As a pregnant 19-year-old, one credit shy of finishing high school, Allison Pierre worked at a grocery store and saved money so that she and her baby’s father could move out of his grandmother’s house. It wasn’t a perfect plan, but it was a plan.
She knew of a program called the UPMC Pinnacle Nurse Family Partnership (NFP) because her childhood friend’s mother was an NFP nurse, but she didn’t know if it was for her. And the thought was a little frightening.
“It sounds scary, a stranger coming into your home,” she said.
But once the nurse crossed the threshold, Pierre’s life changed quickly.
“We became friends so quick, very welcoming,” she said. “She met me where I was.”
She described being overwhelmed and not knowing her next move. That feeling was amplified with the realization that her baby’s father had begun using heroin and had drained their hard-earned savings.
With coaching from the NFP nurse, Pierre finished high school, received nurse aide training, and moved back in with her father.

● **Listed records**:
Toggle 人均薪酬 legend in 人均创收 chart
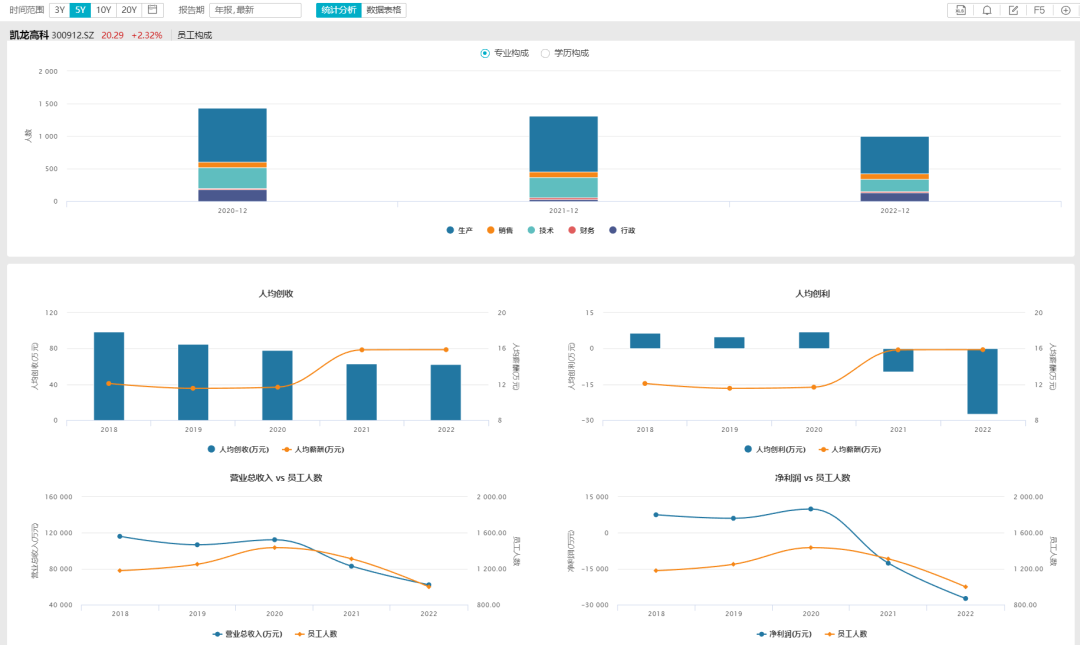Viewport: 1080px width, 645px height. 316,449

--

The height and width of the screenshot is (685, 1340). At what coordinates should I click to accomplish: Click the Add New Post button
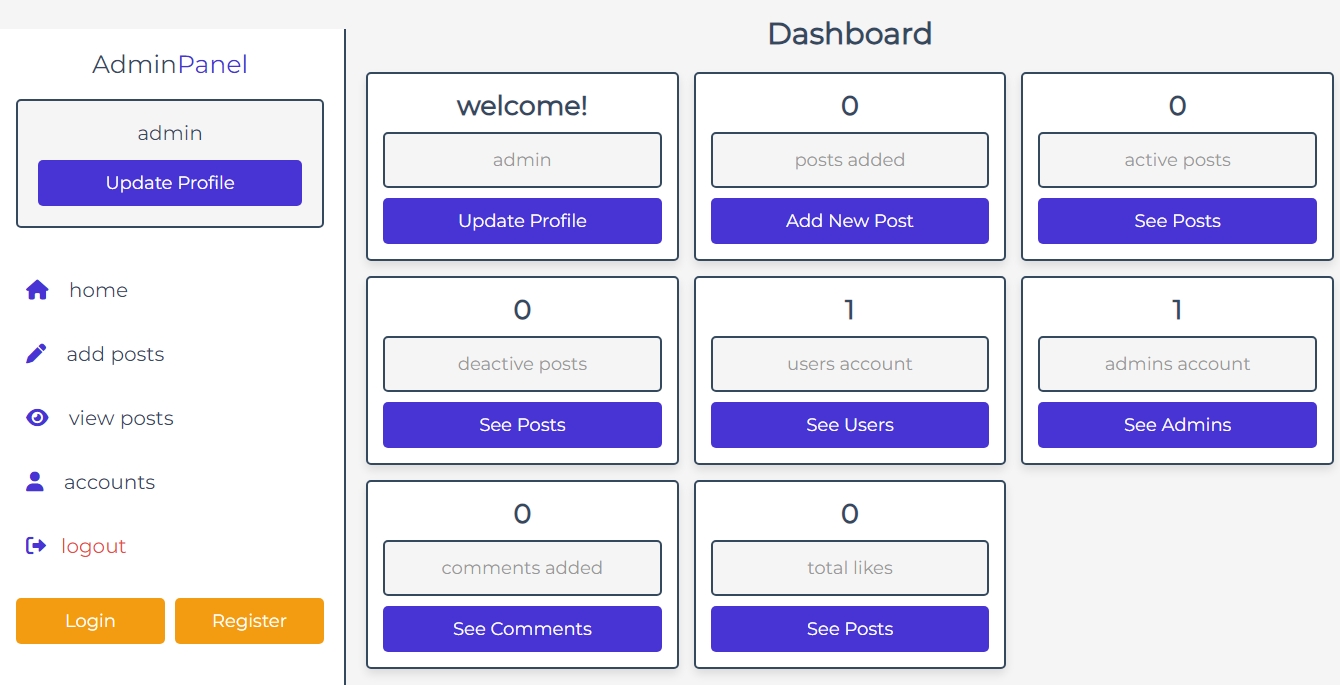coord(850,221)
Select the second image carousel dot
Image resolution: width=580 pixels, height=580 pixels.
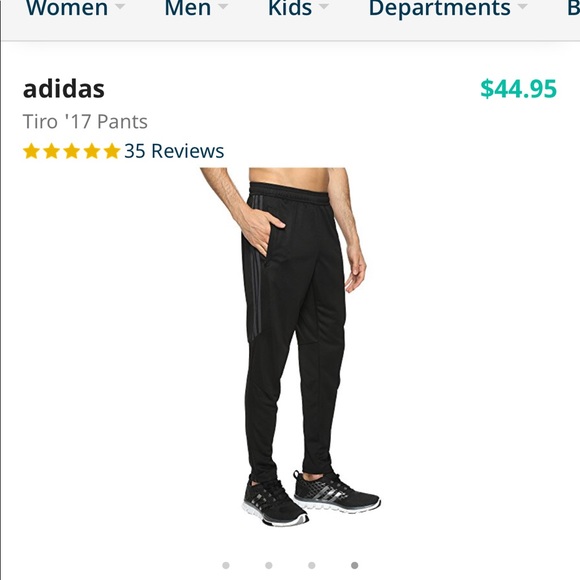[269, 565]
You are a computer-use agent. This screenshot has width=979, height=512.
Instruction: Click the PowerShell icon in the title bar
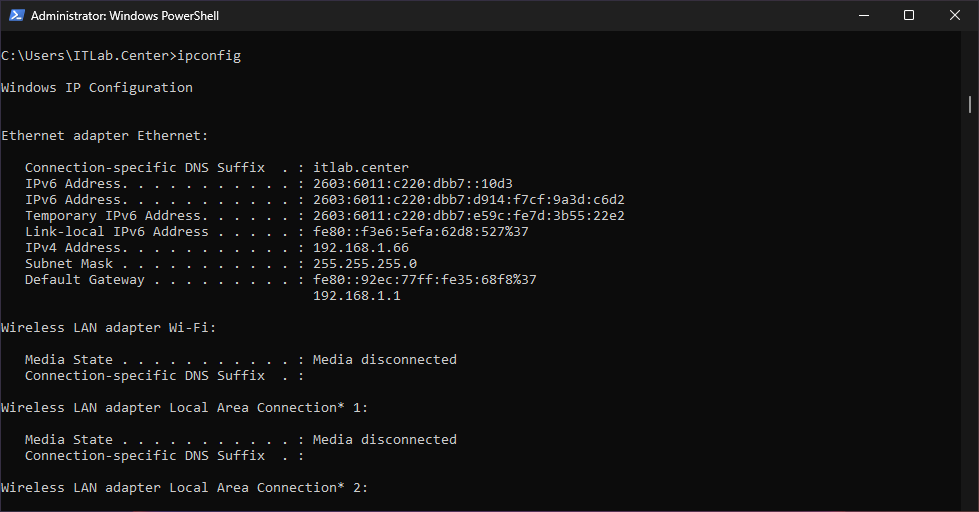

==

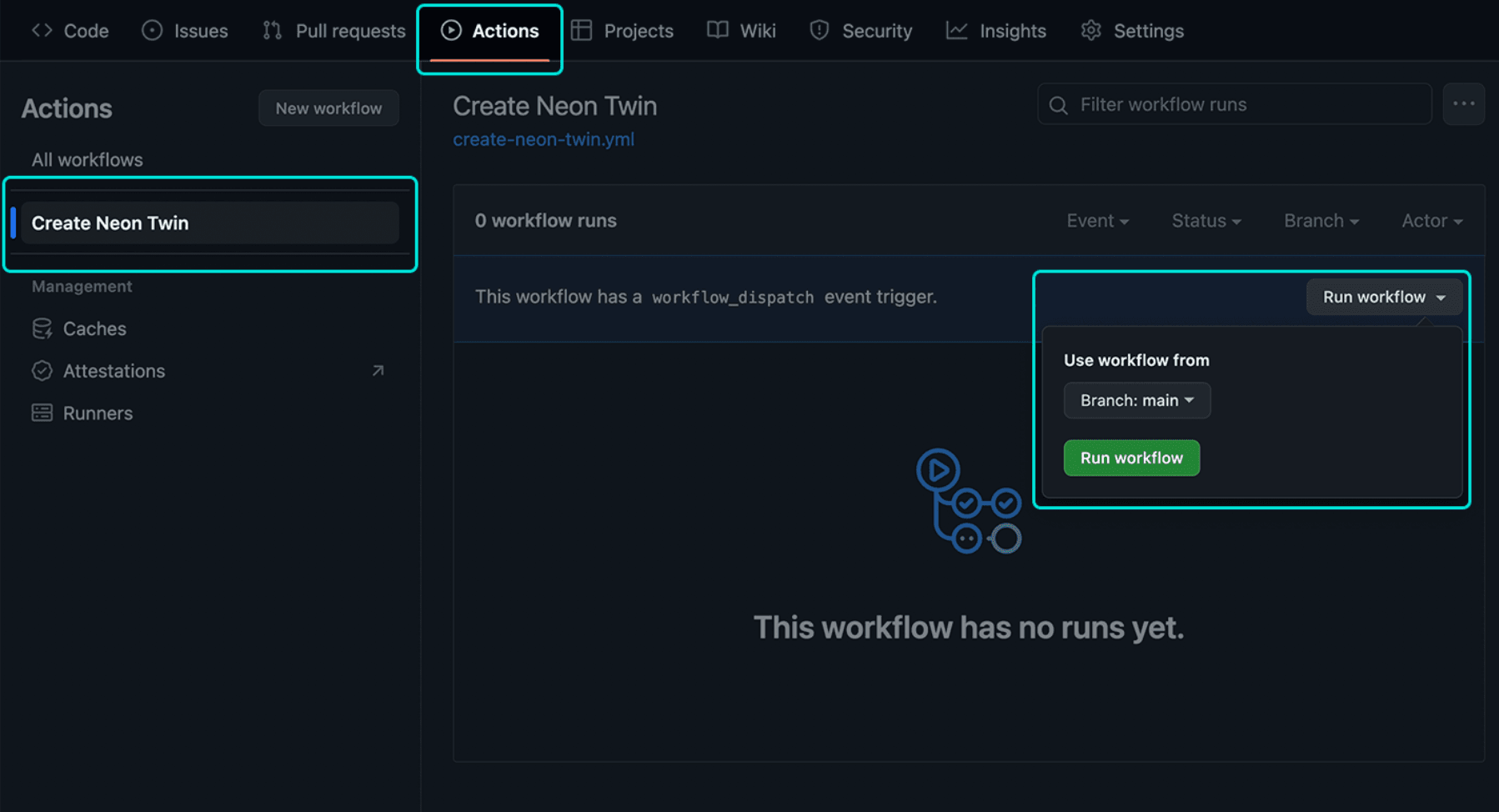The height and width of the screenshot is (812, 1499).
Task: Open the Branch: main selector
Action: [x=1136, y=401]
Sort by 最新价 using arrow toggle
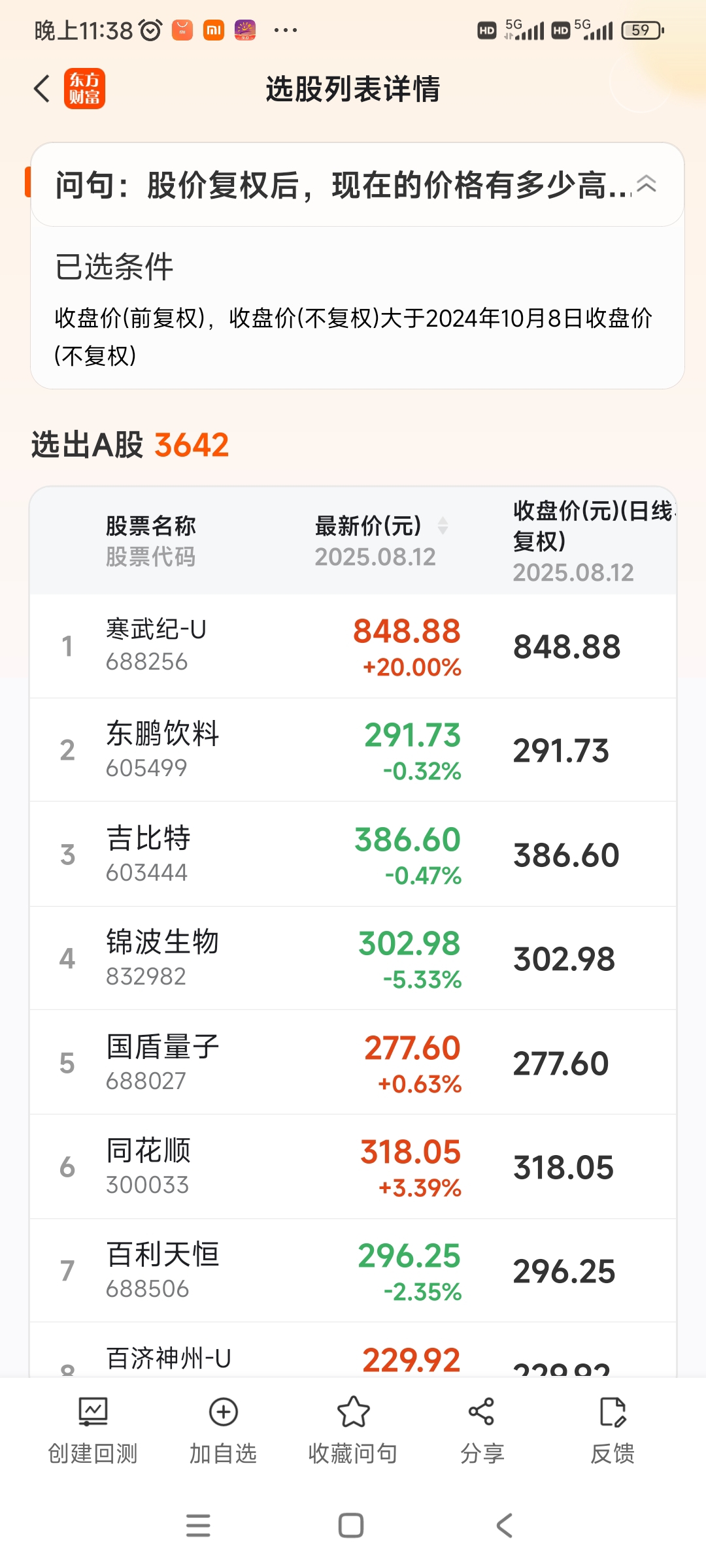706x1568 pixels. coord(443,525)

● **Exercise instructions**:
Reproduce, word for word, the portion of the Nurse Family Partnership article that runs from "She knew of" up to and including "their hard-earned savings.".

● **Task answer**:
She knew of a program called the UPMC Pinnacle Nurse Family Partnership (NFP) because her childhood friend’s mother was an NFP nurse, but she didn’t know if it was for her. And the thought was a little frightening.
“It sounds scary, a stranger coming into your home,” she said.
But once the nurse crossed the threshold, Pierre’s life changed quickly.
“We became friends so quick, very welcoming,” she said. “She met me where I was.”
She described being overwhelmed and not knowing her next move. That feeling was amplified with the realization that her baby’s father had begun using heroin and had drained their hard-earned savings.